*Short task:*
Print the lines between the line holding "You are a GUI" and the line holding "point(1030,69)", inclusive, leaving the pictures out.

*Input records:*
· · · · ·

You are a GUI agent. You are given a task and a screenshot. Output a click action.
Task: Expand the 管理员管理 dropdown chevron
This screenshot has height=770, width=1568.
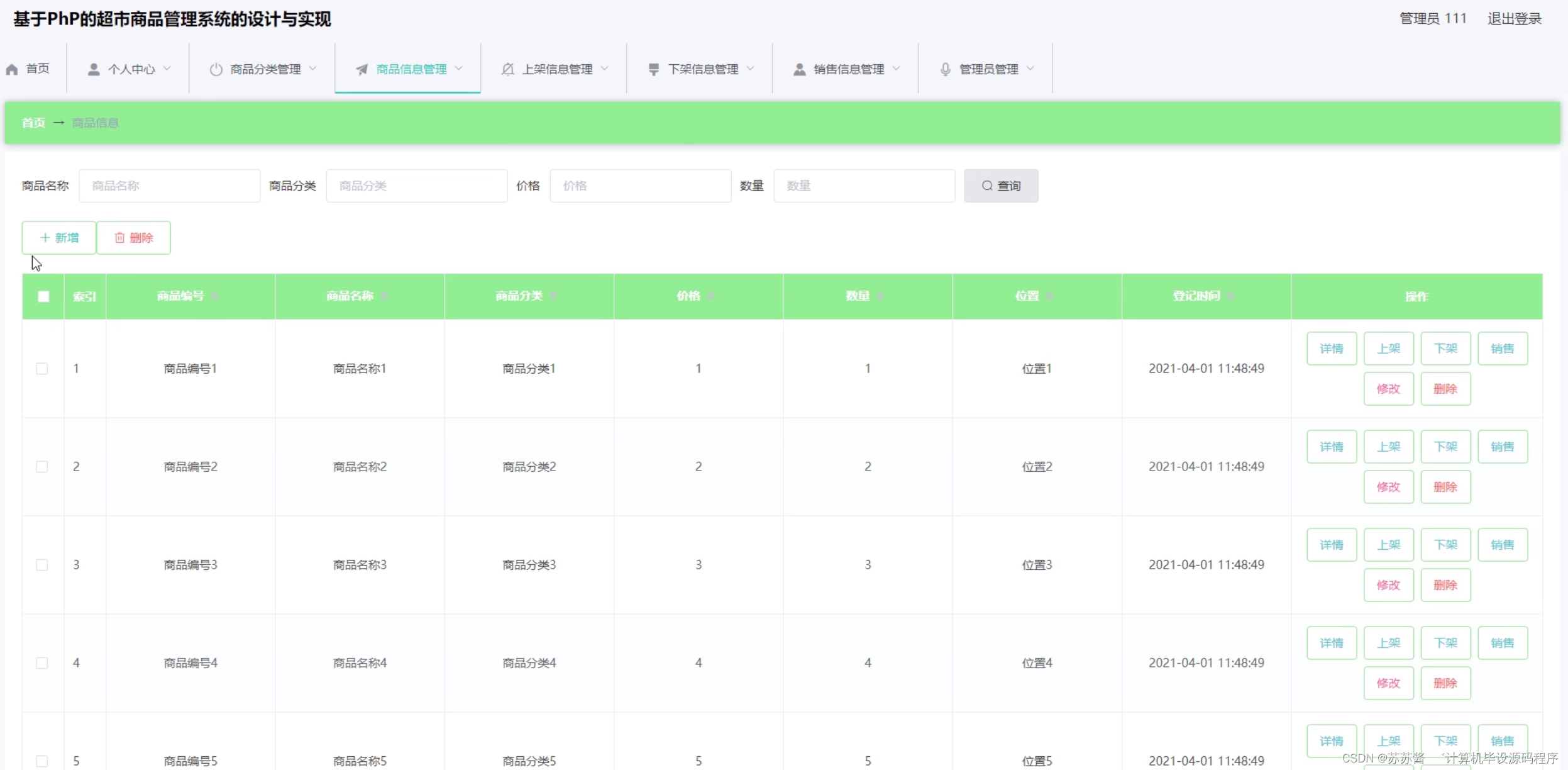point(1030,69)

· · · · ·

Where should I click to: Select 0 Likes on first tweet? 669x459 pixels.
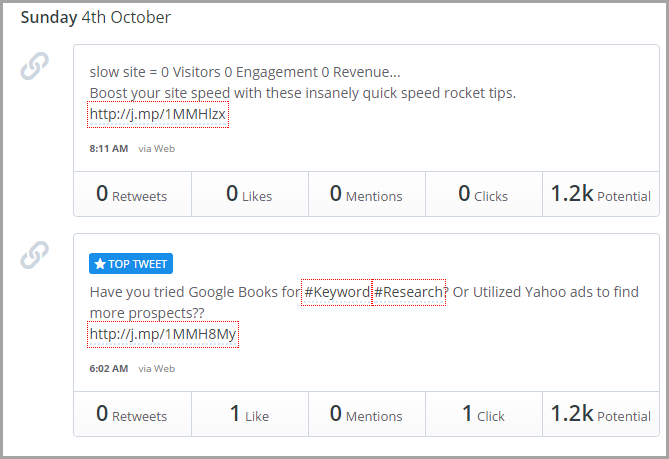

· · · · ·

*Task output:*
You are a GUI agent. You are given a task and a screenshot. Output a click action.
Task: Expand the 管理员管理 dropdown chevron
This screenshot has height=770, width=1568.
point(1030,69)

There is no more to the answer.